> [OPDRACHTEN]
1. Geef de data van alle brieven die in de tekst over het procesverloop worden genoemd.
2. Schrijf uit de tekst over het procesverloop letterlijk over vanaf "Een enkelvoudige kamer" tot en met "staatssecretaris stukken ingediend.".
3. Vul de tekst over het procesverloop aan met het deel dat volgt op de laatste zin.

> [GEKOZEN FRAGMENT]
Bij besluit van 19 december 2018 (het bestreden besluit) heeft de staatssecretaris het bezwaar van eiseres ongegrond verklaard.
Eiseres heeft tegen het bestreden besluit beroep ingesteld. Op 30 januari 2019 heeft eiseres de beroepsgronden ingediend. Op 15 mei 2019 heeft eiseres een nader stuk ingediend.
De staatssecretaris heeft een verweerschrift ingediend.
Daarop heeft eiseres bij brief van 28 mei 2019 een nader stuk ingediend. Hierop heeft de staatssecretaris bij brief van 3 juni 2019 gereageerd.
Een enkelvoudige kamer van de rechtbank heeft de zaak behandeld op de zitting van 5 juni 2019. Eiseres is naar de zitting gekomen, bijgestaan door haar gemachtigde. De staatssecretaris is, met bericht van afwezigheid, niet verschenen.
Op 13 juni 2019 heeft de rechtbank het onderzoek heropend en de zaak voor verdere behandeling verwezen naar een meervoudige kamer.
Bij brief van 27 november 2019 heeft de staatssecretaris stukken ingediend.
De meervoudige kamer van de rechtbank heeft de zaak behandeld op de zitting van 28 november 2019. Eiseres is naar de zitting gekomen, bijgestaan door haar gemachtigde. De staatssecretaris heeft zich op de zitting laten vertegenwoordigen door zijn gemachtigde. De rechtbank heeft op de zitting de behandeling van de zaak aangehouden om de staatssecretaris in de gelegenheid te stellen om een schriftelijk reactie in te sturen. Bij brief van 28 november 2019 heeft de staatssecretaris laten weten van een schriftelijke reactie af te zien.

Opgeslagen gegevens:
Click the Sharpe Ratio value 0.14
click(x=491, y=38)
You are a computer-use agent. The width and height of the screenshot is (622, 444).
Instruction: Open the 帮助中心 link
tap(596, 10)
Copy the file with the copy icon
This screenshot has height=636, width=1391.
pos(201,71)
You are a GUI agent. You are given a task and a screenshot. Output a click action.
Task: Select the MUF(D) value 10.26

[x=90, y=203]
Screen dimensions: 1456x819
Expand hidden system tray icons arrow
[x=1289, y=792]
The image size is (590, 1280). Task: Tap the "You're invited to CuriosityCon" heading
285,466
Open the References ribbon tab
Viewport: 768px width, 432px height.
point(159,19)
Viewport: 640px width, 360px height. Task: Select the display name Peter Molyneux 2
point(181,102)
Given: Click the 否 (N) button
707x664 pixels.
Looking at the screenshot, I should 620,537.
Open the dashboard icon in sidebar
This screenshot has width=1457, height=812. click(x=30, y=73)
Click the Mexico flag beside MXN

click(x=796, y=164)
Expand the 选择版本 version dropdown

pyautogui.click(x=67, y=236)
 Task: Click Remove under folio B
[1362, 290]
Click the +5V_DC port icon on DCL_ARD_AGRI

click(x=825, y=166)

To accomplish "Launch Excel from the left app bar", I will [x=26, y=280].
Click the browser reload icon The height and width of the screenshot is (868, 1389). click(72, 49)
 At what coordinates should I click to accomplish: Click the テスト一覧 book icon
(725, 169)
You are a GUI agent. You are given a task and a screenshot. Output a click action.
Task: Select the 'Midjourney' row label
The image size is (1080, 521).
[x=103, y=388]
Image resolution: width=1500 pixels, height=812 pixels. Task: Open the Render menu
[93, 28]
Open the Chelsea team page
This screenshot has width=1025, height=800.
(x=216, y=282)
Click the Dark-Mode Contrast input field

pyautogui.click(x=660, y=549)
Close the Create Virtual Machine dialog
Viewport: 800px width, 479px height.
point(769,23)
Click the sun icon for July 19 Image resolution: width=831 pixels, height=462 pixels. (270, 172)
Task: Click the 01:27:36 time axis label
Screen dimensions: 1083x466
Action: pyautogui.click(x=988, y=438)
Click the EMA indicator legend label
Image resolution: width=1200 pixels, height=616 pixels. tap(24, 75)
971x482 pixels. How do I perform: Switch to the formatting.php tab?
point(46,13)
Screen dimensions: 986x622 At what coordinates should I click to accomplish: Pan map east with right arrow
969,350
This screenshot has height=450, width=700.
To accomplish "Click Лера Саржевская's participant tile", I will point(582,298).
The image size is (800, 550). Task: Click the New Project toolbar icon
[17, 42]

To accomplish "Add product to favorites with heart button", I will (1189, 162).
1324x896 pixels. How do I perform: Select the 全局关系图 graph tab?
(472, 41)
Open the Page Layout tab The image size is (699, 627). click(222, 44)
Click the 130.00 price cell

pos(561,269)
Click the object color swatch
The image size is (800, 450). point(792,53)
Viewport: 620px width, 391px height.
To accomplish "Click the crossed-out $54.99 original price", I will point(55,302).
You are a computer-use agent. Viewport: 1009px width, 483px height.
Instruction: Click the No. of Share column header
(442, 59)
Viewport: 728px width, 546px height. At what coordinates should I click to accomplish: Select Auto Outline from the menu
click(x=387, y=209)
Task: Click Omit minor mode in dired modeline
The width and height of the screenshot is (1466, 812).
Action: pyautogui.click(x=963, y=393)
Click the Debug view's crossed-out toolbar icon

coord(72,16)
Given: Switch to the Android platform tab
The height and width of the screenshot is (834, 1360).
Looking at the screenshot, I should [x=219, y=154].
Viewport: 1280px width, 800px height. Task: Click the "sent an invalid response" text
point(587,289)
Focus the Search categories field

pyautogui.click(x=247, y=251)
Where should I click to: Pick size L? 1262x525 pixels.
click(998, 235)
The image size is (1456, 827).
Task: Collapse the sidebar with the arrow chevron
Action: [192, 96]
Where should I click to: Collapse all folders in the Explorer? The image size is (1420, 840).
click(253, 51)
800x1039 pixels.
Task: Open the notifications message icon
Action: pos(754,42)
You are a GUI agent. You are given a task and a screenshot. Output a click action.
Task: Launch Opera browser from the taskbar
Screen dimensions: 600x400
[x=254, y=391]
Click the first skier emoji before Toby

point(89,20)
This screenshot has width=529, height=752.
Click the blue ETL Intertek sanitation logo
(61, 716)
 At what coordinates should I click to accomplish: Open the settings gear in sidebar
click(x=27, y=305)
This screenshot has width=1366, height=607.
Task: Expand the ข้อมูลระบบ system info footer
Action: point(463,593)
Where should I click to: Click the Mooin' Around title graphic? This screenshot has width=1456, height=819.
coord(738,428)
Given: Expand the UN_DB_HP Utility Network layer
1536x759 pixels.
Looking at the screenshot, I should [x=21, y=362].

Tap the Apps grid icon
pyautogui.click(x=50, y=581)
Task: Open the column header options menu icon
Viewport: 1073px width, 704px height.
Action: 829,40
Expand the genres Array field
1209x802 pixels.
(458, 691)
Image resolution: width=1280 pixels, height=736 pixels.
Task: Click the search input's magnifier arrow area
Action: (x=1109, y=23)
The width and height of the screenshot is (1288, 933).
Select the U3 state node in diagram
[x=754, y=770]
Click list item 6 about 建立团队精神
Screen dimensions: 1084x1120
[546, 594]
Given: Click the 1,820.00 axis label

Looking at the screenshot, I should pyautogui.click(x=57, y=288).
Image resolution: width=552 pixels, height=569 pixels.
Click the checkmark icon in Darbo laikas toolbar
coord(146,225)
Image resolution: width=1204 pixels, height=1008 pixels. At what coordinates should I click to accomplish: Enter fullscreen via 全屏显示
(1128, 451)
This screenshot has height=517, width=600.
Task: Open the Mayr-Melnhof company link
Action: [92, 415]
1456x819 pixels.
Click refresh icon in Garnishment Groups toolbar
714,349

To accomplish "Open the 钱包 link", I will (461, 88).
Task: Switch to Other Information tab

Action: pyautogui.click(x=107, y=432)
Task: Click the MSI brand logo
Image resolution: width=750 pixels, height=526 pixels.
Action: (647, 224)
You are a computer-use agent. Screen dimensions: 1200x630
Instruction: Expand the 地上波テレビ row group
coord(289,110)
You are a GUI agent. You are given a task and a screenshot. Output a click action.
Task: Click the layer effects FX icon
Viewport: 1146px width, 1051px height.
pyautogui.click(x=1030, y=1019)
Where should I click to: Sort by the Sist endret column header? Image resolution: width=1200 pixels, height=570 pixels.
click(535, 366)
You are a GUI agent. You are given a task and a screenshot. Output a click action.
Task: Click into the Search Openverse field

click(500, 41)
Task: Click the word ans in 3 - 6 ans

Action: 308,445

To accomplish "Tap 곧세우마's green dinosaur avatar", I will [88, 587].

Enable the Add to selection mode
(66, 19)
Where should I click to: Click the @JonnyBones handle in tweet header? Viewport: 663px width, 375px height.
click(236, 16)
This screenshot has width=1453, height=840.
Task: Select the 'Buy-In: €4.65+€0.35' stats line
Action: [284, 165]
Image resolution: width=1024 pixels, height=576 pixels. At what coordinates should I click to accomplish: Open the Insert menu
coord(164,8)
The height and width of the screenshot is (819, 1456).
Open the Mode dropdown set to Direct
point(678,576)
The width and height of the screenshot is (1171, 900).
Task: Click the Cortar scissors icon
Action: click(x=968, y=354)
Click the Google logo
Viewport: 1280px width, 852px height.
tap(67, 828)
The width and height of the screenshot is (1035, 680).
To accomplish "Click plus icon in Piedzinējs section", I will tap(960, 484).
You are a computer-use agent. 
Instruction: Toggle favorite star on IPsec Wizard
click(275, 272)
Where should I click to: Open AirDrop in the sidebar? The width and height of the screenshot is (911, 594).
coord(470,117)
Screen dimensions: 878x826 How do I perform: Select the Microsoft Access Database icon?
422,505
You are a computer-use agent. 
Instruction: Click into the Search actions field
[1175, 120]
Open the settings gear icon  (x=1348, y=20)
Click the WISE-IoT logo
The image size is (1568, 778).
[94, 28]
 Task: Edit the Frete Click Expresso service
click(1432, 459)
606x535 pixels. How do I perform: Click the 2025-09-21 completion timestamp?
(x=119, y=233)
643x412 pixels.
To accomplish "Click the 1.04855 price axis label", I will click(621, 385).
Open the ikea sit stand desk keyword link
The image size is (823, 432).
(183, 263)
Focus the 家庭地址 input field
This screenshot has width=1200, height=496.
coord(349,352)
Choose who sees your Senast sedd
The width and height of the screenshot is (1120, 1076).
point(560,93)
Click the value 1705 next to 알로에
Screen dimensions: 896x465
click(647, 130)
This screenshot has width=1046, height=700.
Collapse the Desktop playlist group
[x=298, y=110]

> [ANTWOORDEN]
1. 28 mei 2019, 3 juni 2019, 27 november 2019, 28 november 2019

2.
Een enkelvoudige kamer van de rechtbank heeft de zaak behandeld op de zitting van 5 juni 2019. Eiseres is naar de zitting gekomen, bijgestaan door haar gemachtigde. De staatssecretaris is, met bericht van afwezigheid, niet verschenen.
Op 13 juni 2019 heeft de rechtbank het onderzoek heropend en de zaak voor verdere behandeling verwezen naar een meervoudige kamer.
Bij brief van 27 november 2019 heeft de staatssecretaris stukken ingediend.

3.
Vervolgens hebben partijen toestemming gegeven om de zaak zonder nadere zitting af te doen en heeft de rechtbank het onderzoek gesloten.
Overwegingen
Inleiding
1. Eiseres is geboren op [geboortedatum 1] . Haar nationaliteit is onbekend. Eiseres is in 2002 samen met haar echtgenoot [naam 1] , geboren op [geboortedatum 2] , en hun zoon [naam 2] , geboren op [geboortedatum 3] , beiden destijds van Soedanese nationaliteit, Nederland ingereisd. Eiseres heeft verschillende aanvraagprocedures, waaronder asielprocedures, doorlopen zonder positief resultaat. De laatste aanvraagprocedure heeft geleid tot een op 1 september 2014 opgelegde terugkeerbesluit, waarbij eiseres is gewezen op haar verplichting om het grondgebied van de Europese Unie te verlaten. Aan eerdergenoemde echtgenoot en zoon is wel verblijf toegestaan en inmiddels hebben zij de Nederlandse nationaliteit. Eiseres en haar echtgenoot hebben samen nog twee kinderen gekregen, namelijk [naam 3] , geboren op [geboortedatum 4] en [naam 4] , geboren op [geboortedatum 5] . Ook zij hebben de Nederlandse nationaliteit.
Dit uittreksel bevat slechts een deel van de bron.